New Delhi: A day after civil aviation minister Praful Patel allayed fears that the ministry was trying to impose ban on the entry of new airlines, the government has revised guidelines for private carriers in the country’s skies by setting minimum equity requirements and an enhanced fleet size for airline companies.
While the new rules will apply to existing carriers, the guidelines will make it more difficult for airlines planning to enter the booming aviation market.
Under the revised norms, airlines operating small aircraft, such as turboprops, should have a minimum equity capital of Rs20 crore and at least five planes by the end of first year of operations.
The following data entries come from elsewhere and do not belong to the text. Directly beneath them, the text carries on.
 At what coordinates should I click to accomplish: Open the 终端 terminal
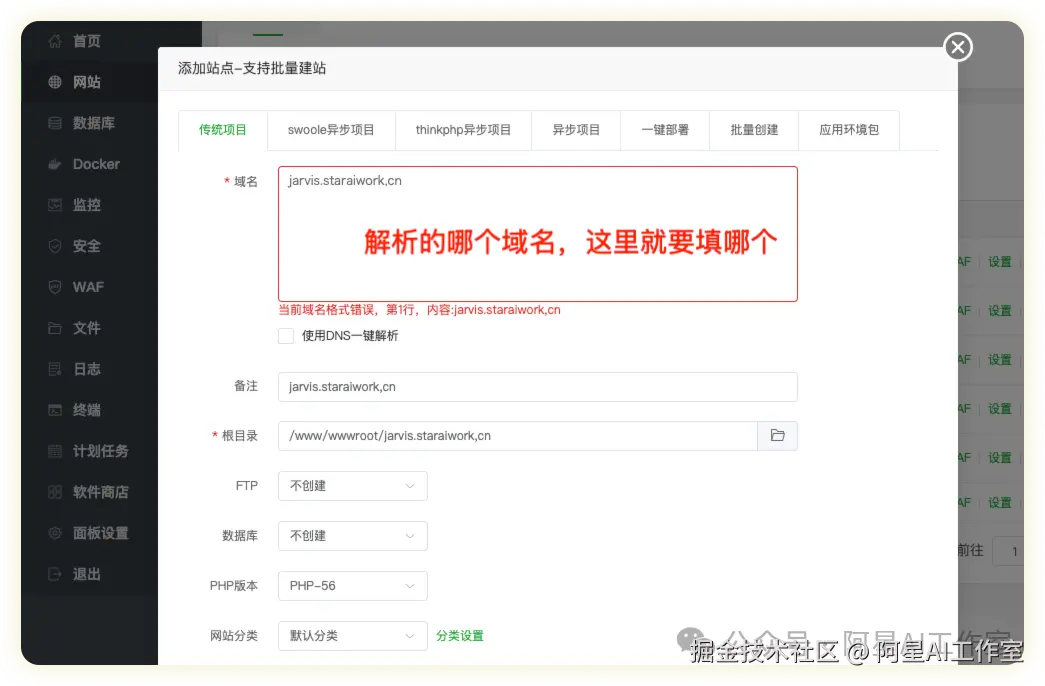point(86,410)
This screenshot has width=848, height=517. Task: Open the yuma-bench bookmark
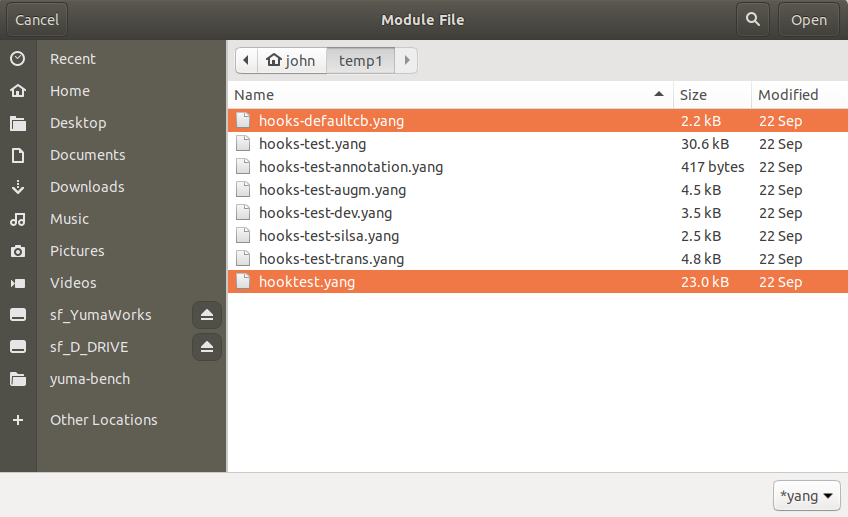point(90,379)
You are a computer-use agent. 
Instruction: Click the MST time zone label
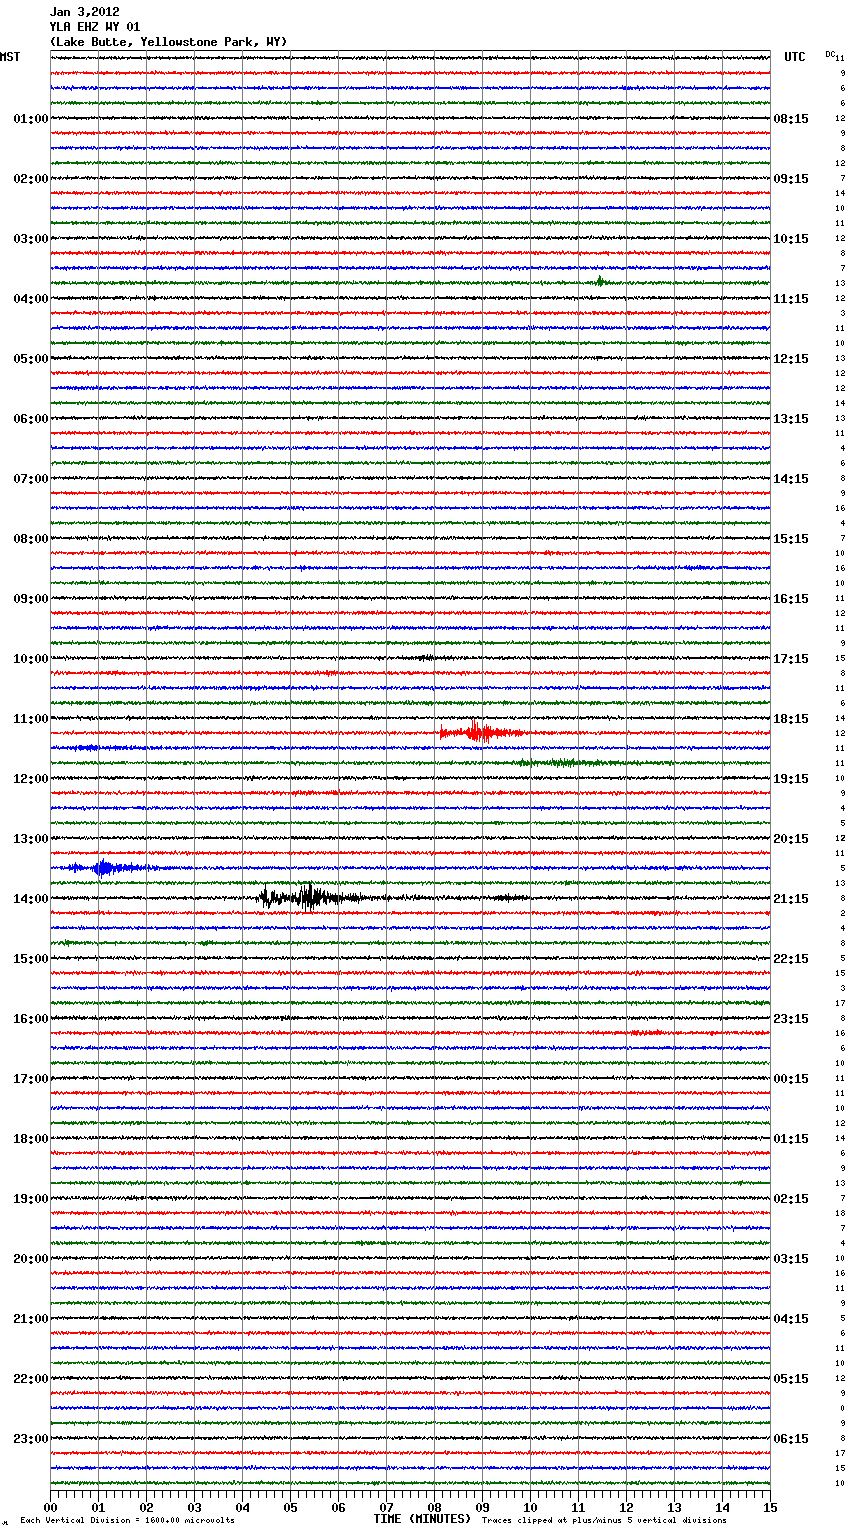click(x=10, y=57)
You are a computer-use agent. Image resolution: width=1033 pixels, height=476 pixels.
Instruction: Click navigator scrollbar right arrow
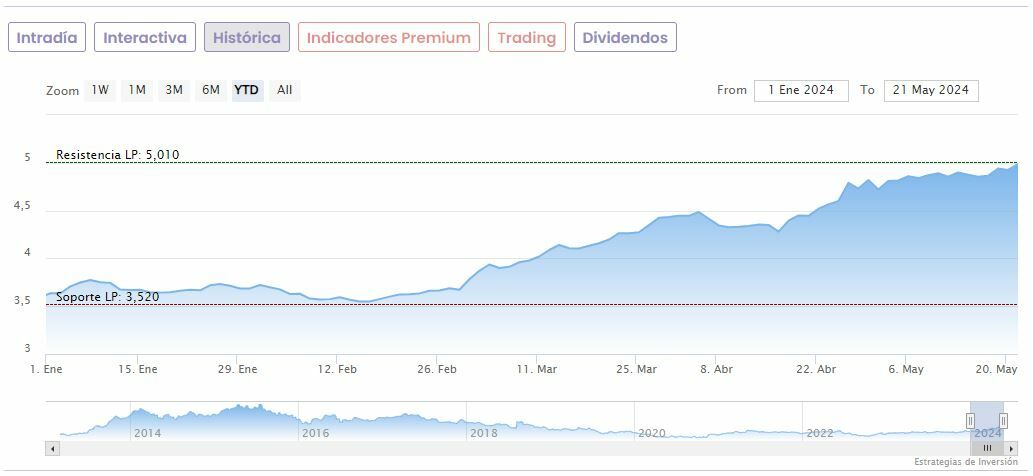tap(1011, 448)
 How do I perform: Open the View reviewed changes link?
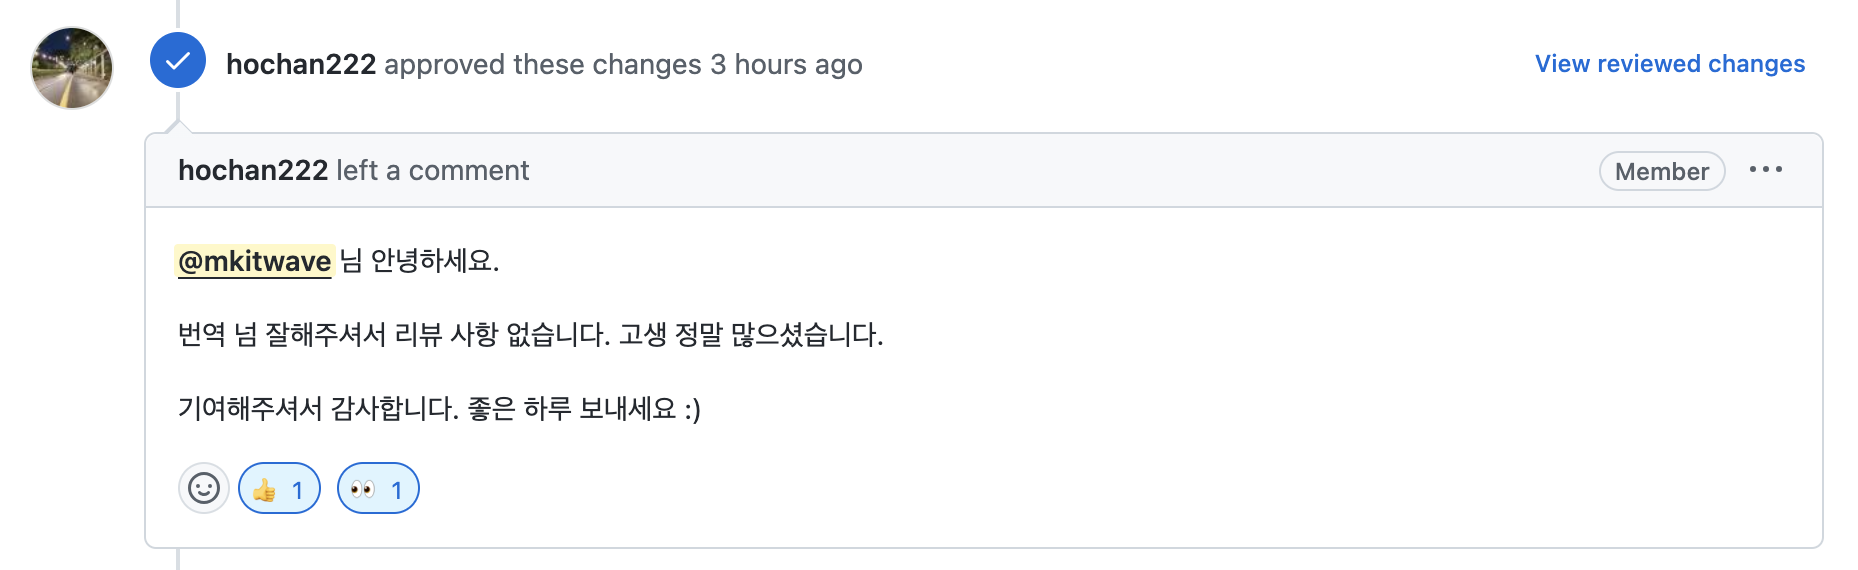1669,64
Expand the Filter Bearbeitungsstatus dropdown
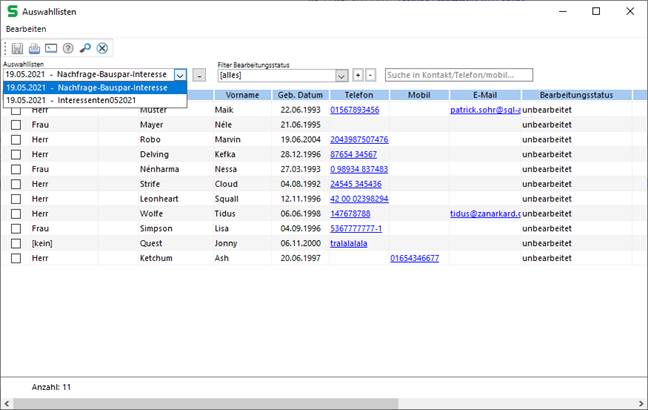648x410 pixels. (342, 75)
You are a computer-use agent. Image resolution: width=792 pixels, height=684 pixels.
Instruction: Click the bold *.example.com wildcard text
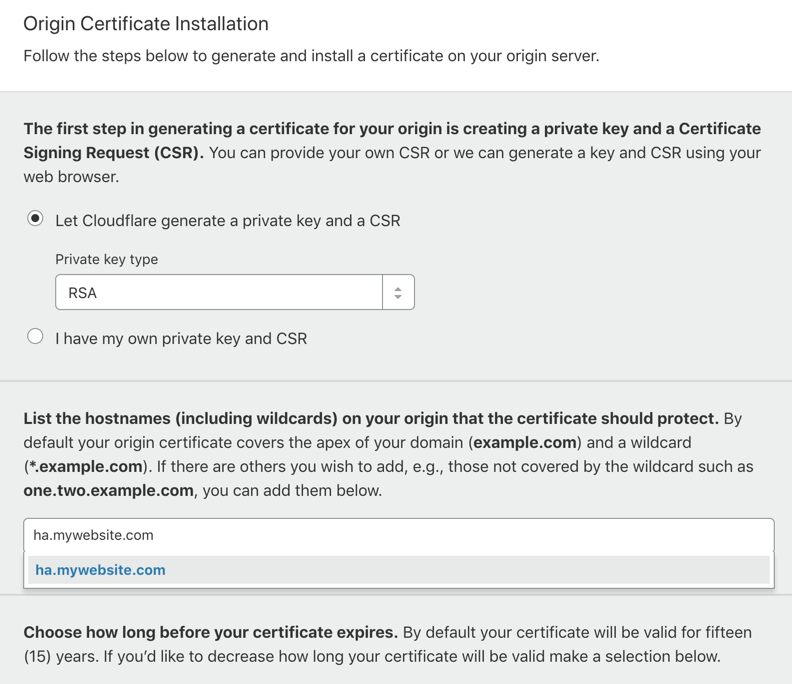click(x=85, y=466)
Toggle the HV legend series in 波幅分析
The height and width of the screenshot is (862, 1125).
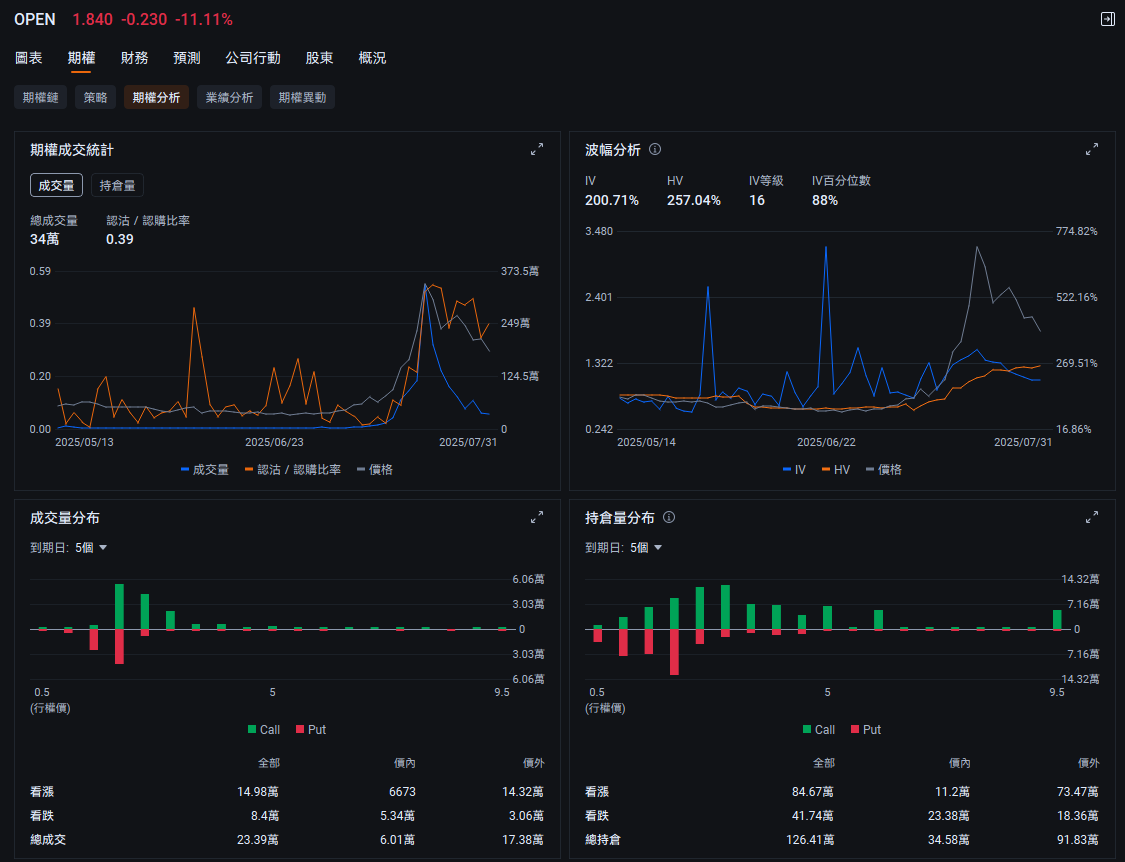tap(835, 469)
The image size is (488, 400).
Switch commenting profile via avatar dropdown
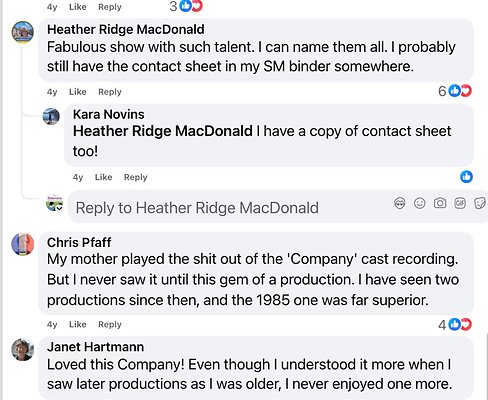(54, 203)
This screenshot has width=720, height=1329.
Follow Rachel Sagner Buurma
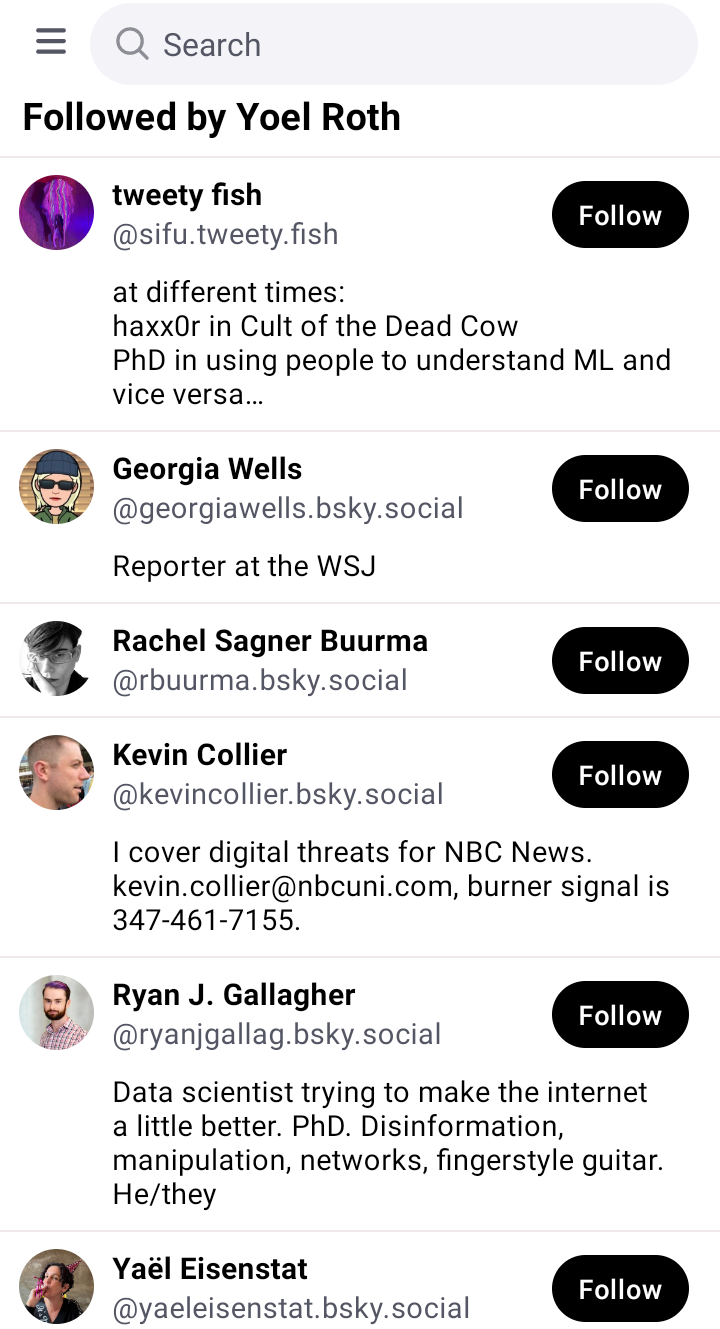[620, 661]
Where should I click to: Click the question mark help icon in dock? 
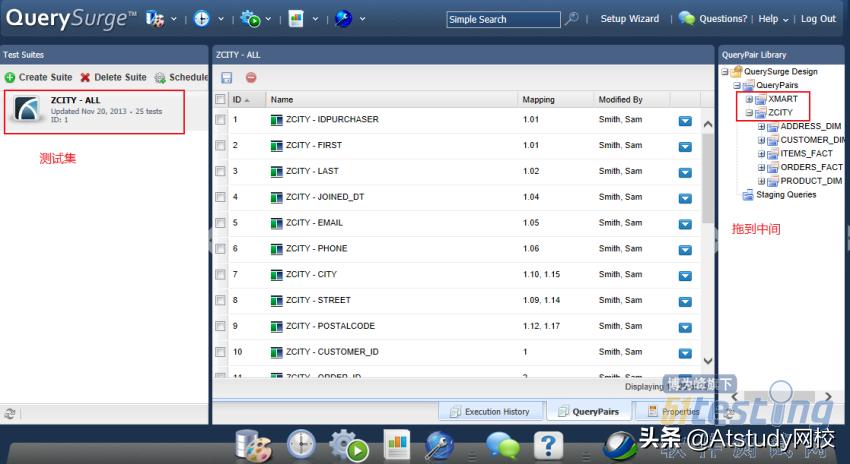pos(547,445)
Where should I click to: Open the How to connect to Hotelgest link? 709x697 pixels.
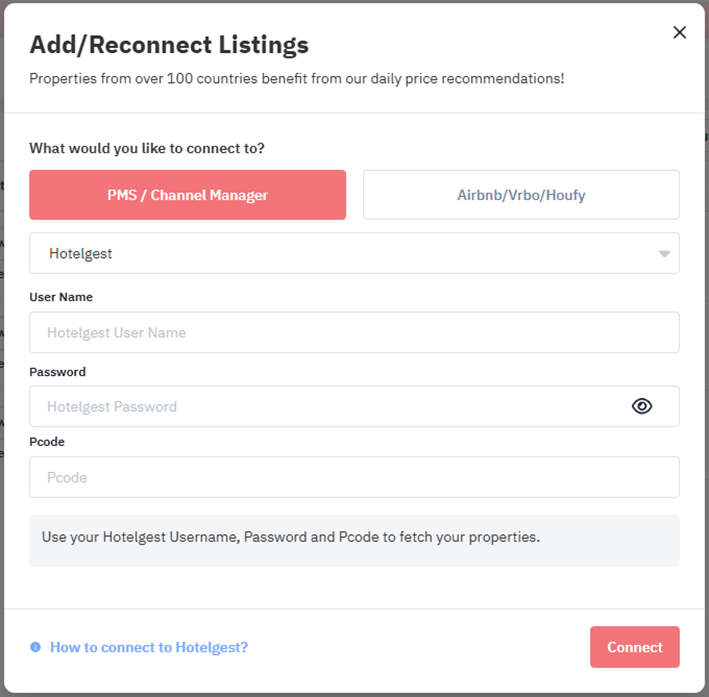point(149,647)
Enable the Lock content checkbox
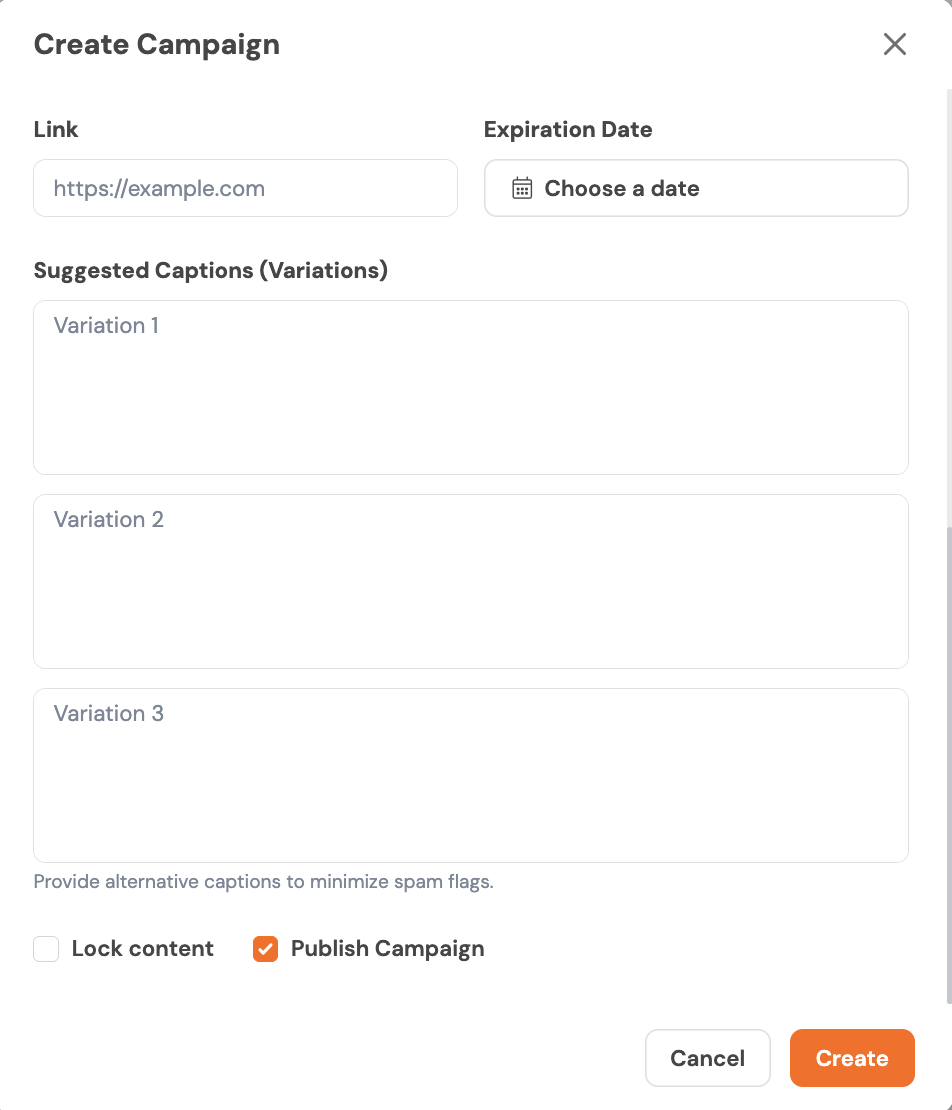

Those operating larger planes, such as those jets made by Boeing or Airbus, should have an equity of at least Rs50 crore and have a five-plane fleet before the second year.
Current rules do not mandate any financial requirement to start an airline in India, prescribing instead that a carrier should have at least three planes in its fleet by the time it is one year old.
There are currently nine commercial airlines in India, six of which are less than three years old. Another eight applications are awaiting permission from the government to start operations. With an increase in the number of carriers and planes in their fleets, passenger traffic crossed the 30-million passenger mark in fiscal 2006 and is projected to grow 20% in the year to end-March.
Indus Air, which was flying just one plane on the Delhi-Chandigarh-Mumbai route with just 50% occupancy suspended its operations last week, owing to what it called “lease cancellations”. Part of the Mohan Meakin Group, a liquor-making company, the airline was planning to lease two new regional jets to meet the stipulated three-aircraft deadline of the ministry.
“The financial strength of the airline for induction of new fleet can be ensured by the net worth of the airline,” the ministry said in a statement, adding that companies with equity more than Rs100 crore can operate fleets of any size.
New airlines in the queue said they were well prepared. “We were prepared for this and we had made an action plan to suit these new requirements. It will help curb the mushrooming of non-serious airlines,” said Koustav Dhar, president, MDLR Airlines, which plans to start operations with two leased British Aerospace regional jets by the second week of April.
Dhar said the airline will stick to regional hubs avoiding congested airports such as Mumbai and Delhi where issuing of new landing and parking slots has been frozen.
Civil aviation ministry has also withdrawn the concession presently available to scheduled airline operators to have only 10% of the paid up capital at the time of issuing of the initial no objection certificate to fly. Hinting at the likely changes, the aviation minister had told Parliament earlier this month that the pending applicants for scheduled domestic operators were being reviewed “from the stand point of financial viability and soundness of business plan”.
New norms are likely to come into effect as soon as the regulatory body Directorate General of Civil Aviation notifies them, a ministry spokeswoman said.
“The aviation sector’s sustainability has been drawing new players one after the other. Without such rules, a capital-intensive industry like aviation could end up in the1990s-like situation where the airlines went bankrupt. So as long as it keeps the fly-by-night operator at bay, it will be a useful rule,” an industry representative, who did not wish to be named, said.